I need an exact copy of the lines from the one containing "Task: Click the Pages input field" through the end of the records, without any pictures.

================================

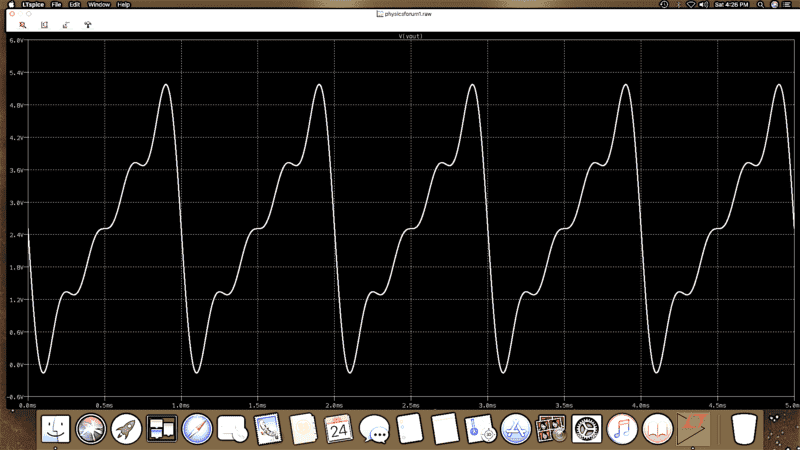Image resolution: width=800 pixels, height=450 pixels.
Task: Click the V(vout) trace label
Action: 411,36
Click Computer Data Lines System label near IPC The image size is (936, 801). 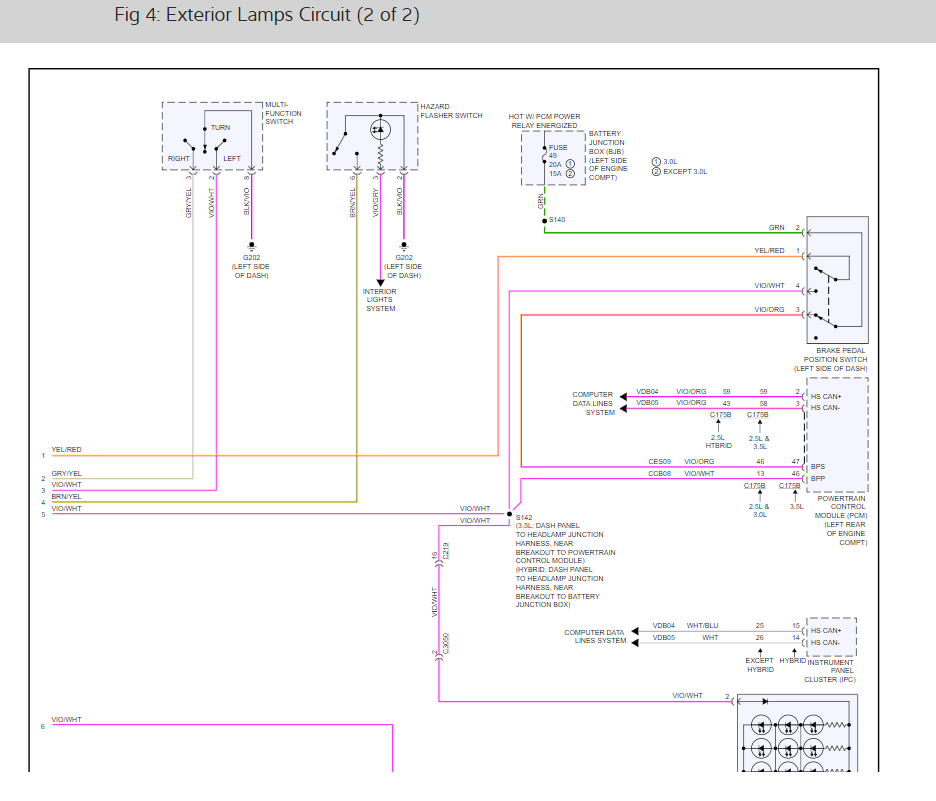click(594, 636)
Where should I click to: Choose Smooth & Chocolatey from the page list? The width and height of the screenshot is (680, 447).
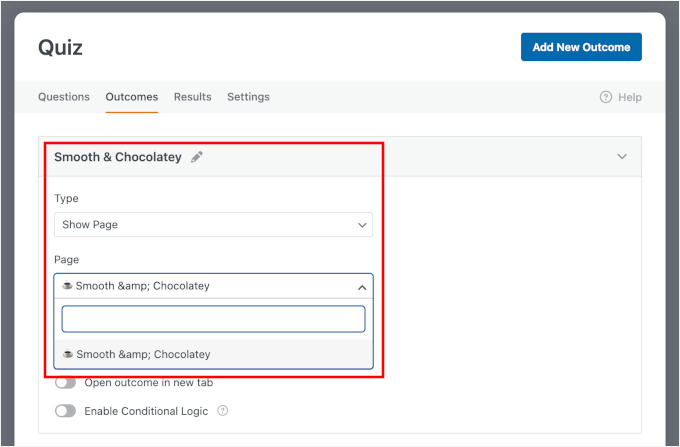point(143,354)
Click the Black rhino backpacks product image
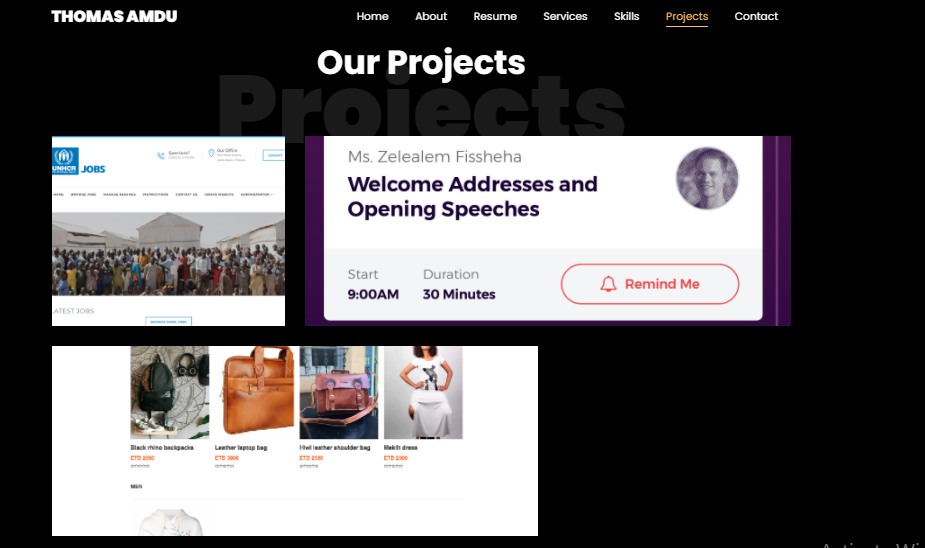The image size is (925, 548). click(169, 392)
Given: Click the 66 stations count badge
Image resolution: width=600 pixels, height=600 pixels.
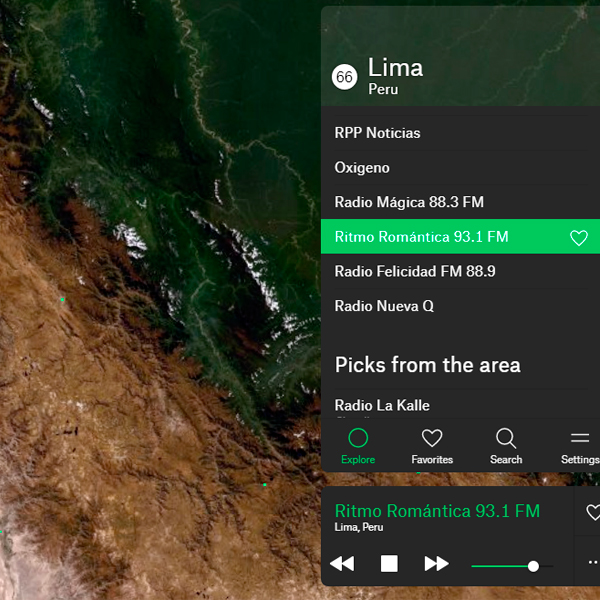Looking at the screenshot, I should tap(345, 77).
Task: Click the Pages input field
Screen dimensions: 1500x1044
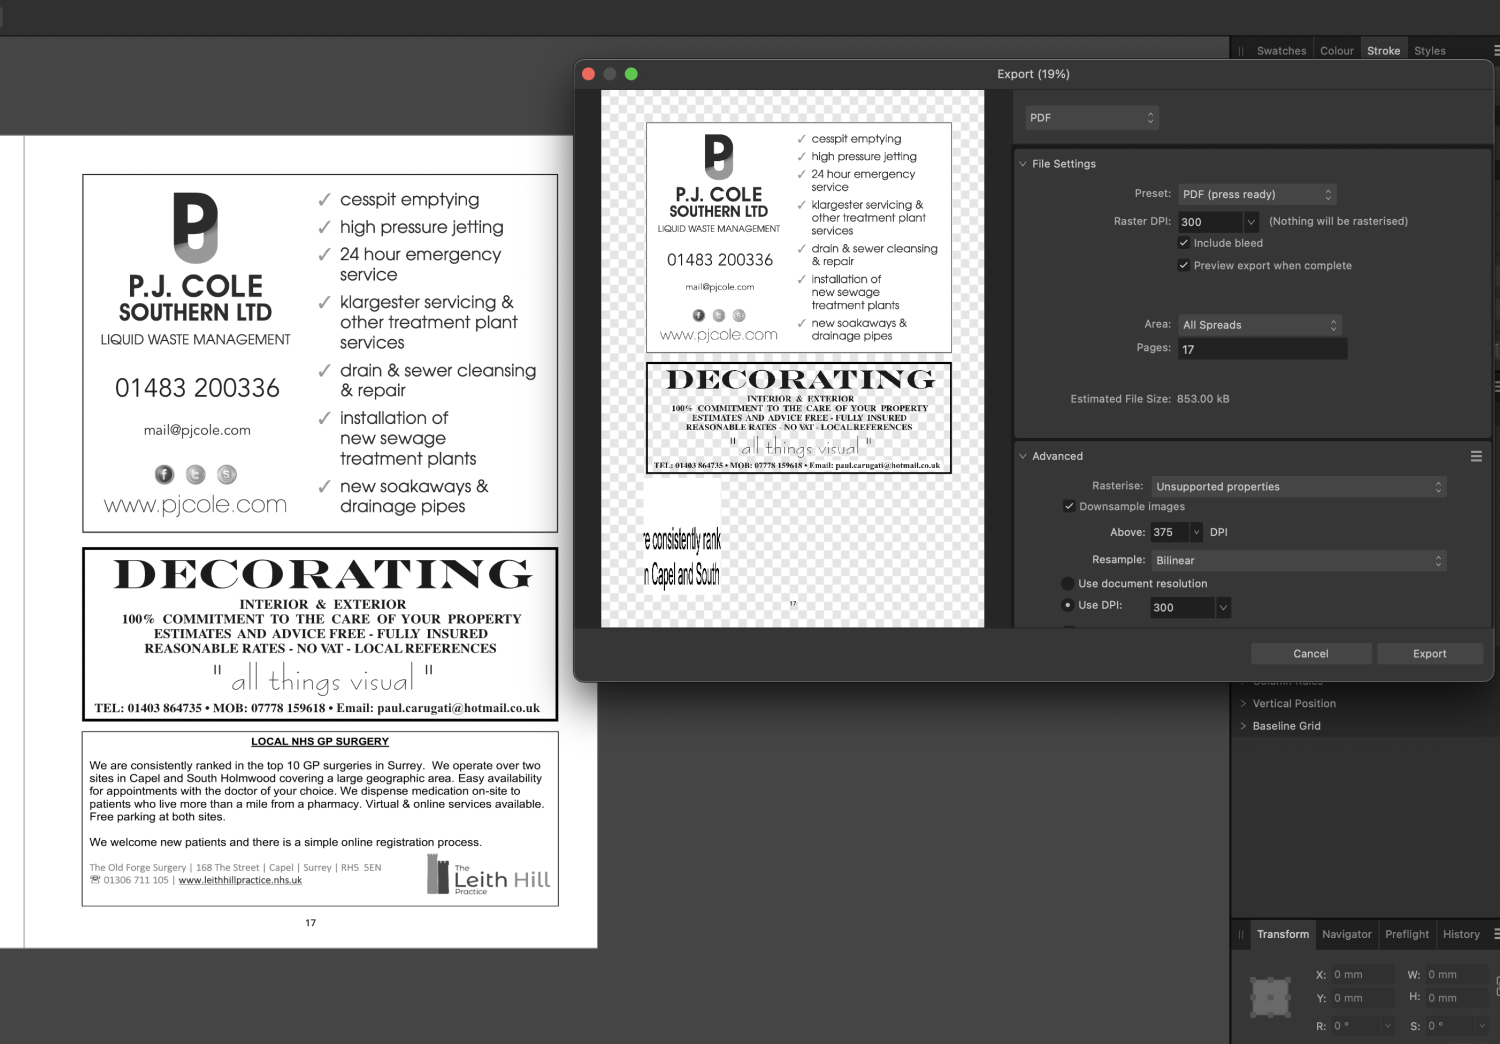Action: pos(1262,349)
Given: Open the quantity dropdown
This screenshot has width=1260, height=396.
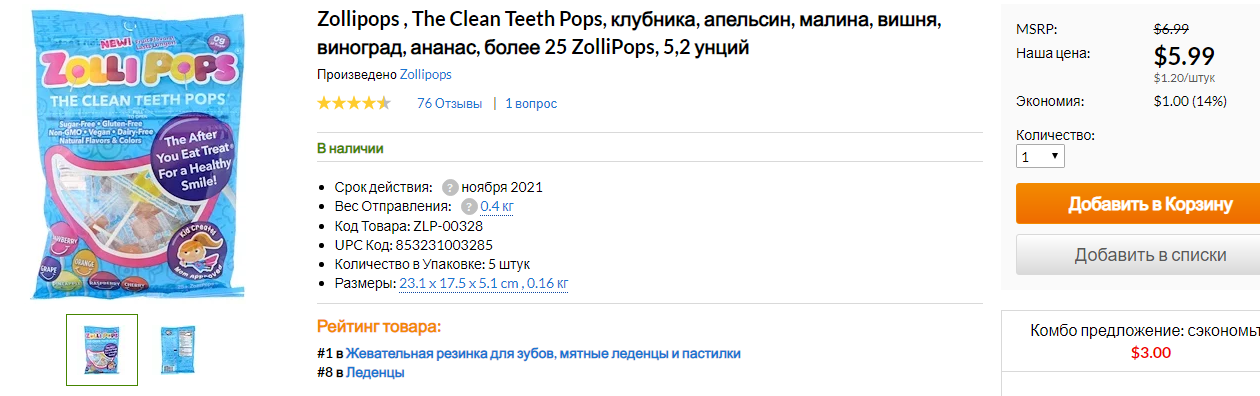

================================

Response area
Task: Click the Pages input field
Screen dimensions: 1500x1044
Action: pos(1262,349)
Given: Open the quantity dropdown
This screenshot has width=1260, height=396.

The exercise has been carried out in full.